When your body experiences different emotions, like excitement, nervousness, fear, etc. Your brain sends signals to the rest of your body to react. What you’re talking about specifically is an adrenal gland response. This makes your heart pump harder. Because your heart is pumping harder your body heats up. Because you’re heating up you produce more sweat.

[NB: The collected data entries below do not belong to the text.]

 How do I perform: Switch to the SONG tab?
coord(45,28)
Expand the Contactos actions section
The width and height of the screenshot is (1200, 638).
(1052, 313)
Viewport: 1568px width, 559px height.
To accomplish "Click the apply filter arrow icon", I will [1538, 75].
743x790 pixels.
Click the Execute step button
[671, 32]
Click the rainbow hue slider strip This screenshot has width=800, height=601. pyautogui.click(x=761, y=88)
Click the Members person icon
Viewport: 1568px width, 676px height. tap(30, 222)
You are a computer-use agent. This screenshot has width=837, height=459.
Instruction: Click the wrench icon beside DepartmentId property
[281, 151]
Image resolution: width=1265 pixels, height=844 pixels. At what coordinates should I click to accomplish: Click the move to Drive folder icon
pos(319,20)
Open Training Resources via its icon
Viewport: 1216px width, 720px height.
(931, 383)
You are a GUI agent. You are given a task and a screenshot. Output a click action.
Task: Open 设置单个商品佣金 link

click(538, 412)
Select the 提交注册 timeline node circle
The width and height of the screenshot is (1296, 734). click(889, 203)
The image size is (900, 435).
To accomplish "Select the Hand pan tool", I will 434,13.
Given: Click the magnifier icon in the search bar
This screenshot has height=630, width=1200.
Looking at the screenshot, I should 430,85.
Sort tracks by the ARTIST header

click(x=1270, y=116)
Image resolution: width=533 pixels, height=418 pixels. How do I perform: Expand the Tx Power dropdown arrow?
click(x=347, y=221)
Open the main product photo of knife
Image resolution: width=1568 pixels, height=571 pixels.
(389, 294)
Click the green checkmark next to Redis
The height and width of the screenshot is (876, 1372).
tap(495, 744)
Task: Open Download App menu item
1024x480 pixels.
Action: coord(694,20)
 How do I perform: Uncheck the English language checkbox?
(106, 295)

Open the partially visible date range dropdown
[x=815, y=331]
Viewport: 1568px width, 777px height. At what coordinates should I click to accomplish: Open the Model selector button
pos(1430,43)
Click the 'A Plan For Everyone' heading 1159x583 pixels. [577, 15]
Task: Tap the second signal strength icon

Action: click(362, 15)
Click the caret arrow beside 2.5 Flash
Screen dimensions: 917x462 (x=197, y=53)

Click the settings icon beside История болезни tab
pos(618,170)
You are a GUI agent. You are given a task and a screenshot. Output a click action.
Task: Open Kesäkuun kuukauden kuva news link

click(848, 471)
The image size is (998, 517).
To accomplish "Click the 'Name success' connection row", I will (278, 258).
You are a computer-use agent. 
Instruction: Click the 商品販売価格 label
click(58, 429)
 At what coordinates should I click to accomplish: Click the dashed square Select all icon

What you’re doing is applying *context* to the situation and associating it to different things, like being happy or sad. In reality it’s more like two situations: excited or not excited. When you’re excited you’ll produce an adrenal gland response, your heart will beat faster, and you’ll get hot and start sweating.
Preparing for action.
The things that make you happy in a sweaty way are the dopamine things: Danceing, sex, festivals, watching football, roller coasters…
Your body is preparing for all the hard work it will have to do during those things, not understanding the difference between watching and playing football, or the difference between sitzing in a roller coaster and fighting for your life.
Other things that make you happy, like reading a book on a rainy day, having a nap, taking a bath, painting… do not make you sweaty, they are the serotonine things, where your body doesn’t expect any quick or demanding actions.
You have to appreciate that all higher-level cognitive mechanics are sort of piggybacked onto “legacy” stuff that’s already pre-existing in the lower levels of the brain. “The sympathetic system mediates the four Fs: fear, fight, flight and sex.” That should give you a hint as to why most higher-energy expressions tap into the same physiological resources.